### EXTRAIT DE PAGE

Main dans la main 
 

Batailles choisies #414

Un matin comme les autres avant de partir à l’école: enfants rétifs, sacs récalcitrants, cheveux revêches, patience qui se rebiffe. Pourtant, je souris intérieurement… mais pourquoi donc, mon chéri? 🤝


 

Il y a eu de grands changements dans l’organisation familiale. Enfin, un seul changement à vrai dire, mais grand, très grand: la douche de mon mari. Mon cher et tendre prend désormais sa douche le soir. Avant ce changement, il se douchait le matin, ce qui avait pour implication pratique que j’étais le plus souvent seule avec les trois garçons, et donc la préposée à la préparation et rangement du petit-déjeuner (avec rangement du lave-vaisselle le plus souvent puisque sans vidage, remplissage impossible dudit lave-vaisselle du sus-mentionné petit-déjeuner), ainsi que la préposée, souvent la veille, parfois malheureusement le matin, à la préparation des sacs, goûters, collations, boîtes-déjeuner, ainsi que la préposée à l’habillage, au coiffage, au lavage de dents des garçons. J’étais donc, ainsi préposée, toute disposée au pétage de câble. 

Depuis que nous sommes deux à nous partager ces tâches, les matinées sont plus fluides, mes câbles moins tendus, mon humeur bien meilleure.


De là à dire que je me réjouis en mon for intérieur, que je rifougne, alors que je suis dans la cuisine à préparer les déjeuners, d’entendre en haut mon mari galérer au lavage de dents de l’un et habillage de l’autre qui saute sur le lit, de là à dire que je me régale d’avoir eu raison, que je hausse les épaules en pensant bien fort et en disant tout bas, combien de fois je t’ai dit qu’il faut toujours avoir préparé les vêtements la veille, de là à dire, enfin, que dans un couple, la vengeance est un plat qui se mange froid… ce serait trop dire - quoique peut-être ne devrais-je pas bouder ce petit plaisir de la conjugalité.

######
### DONNÉES FOURNIES

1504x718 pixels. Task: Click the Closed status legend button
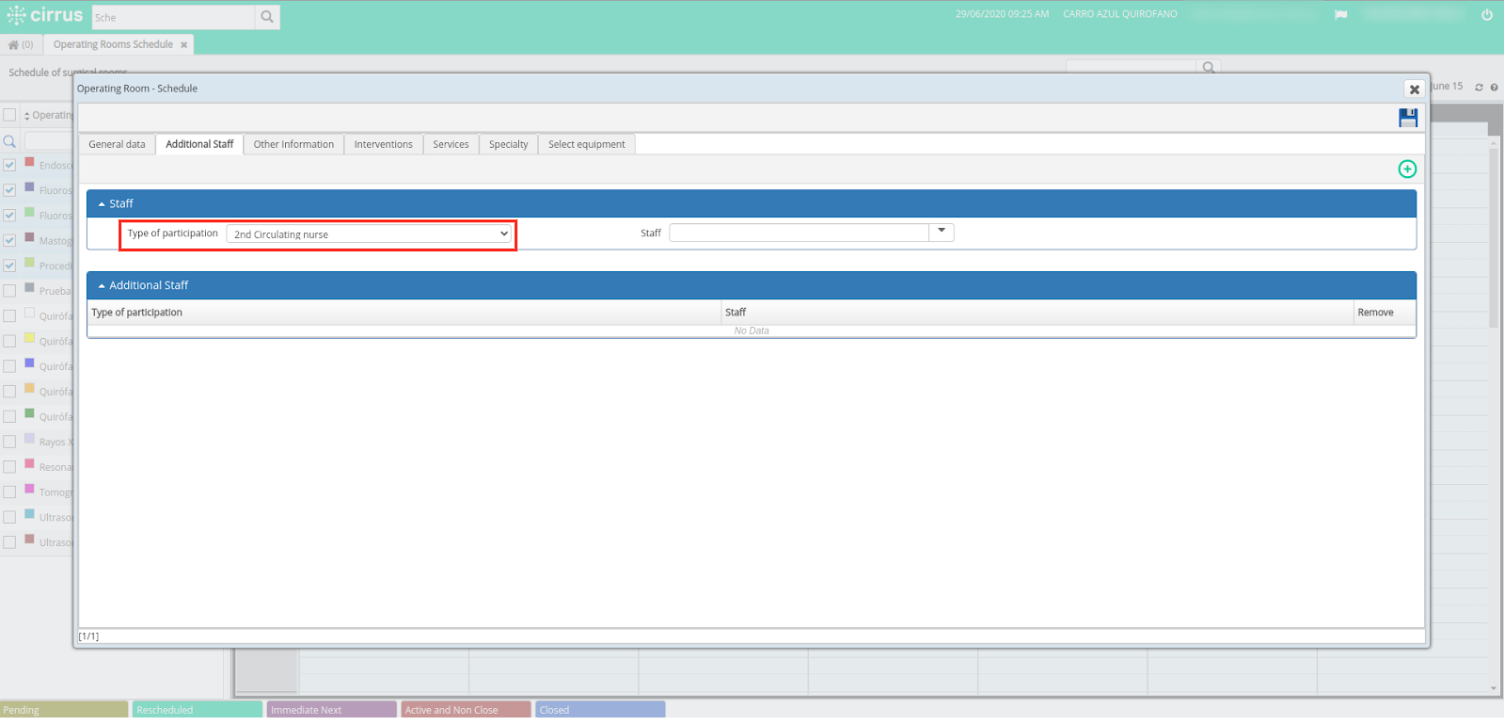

######

■ **CONSIGNE**
Extrayez du billet sur l'organisation familiale tout le passage depuis « Depuis que nous » jusqu'à « de la conjugalité. » inclus, sans en modifier un seul caractère.

■ **RÉSULTAT PRODUIT**
Depuis que nous sommes deux à nous partager ces tâches, les matinées sont plus fluides, mes câbles moins tendus, mon humeur bien meilleure.


De là à dire que je me réjouis en mon for intérieur, que je rifougne, alors que je suis dans la cuisine à préparer les déjeuners, d’entendre en haut mon mari galérer au lavage de dents de l’un et habillage de l’autre qui saute sur le lit, de là à dire que je me régale d’avoir eu raison, que je hausse les épaules en pensant bien fort et en disant tout bas, combien de fois je t’ai dit qu’il faut toujours avoir préparé les vêtements la veille, de là à dire, enfin, que dans un couple, la vengeance est un plat qui se mange froid… ce serait trop dire - quoique peut-être ne devrais-je pas bouder ce petit plaisir de la conjugalité.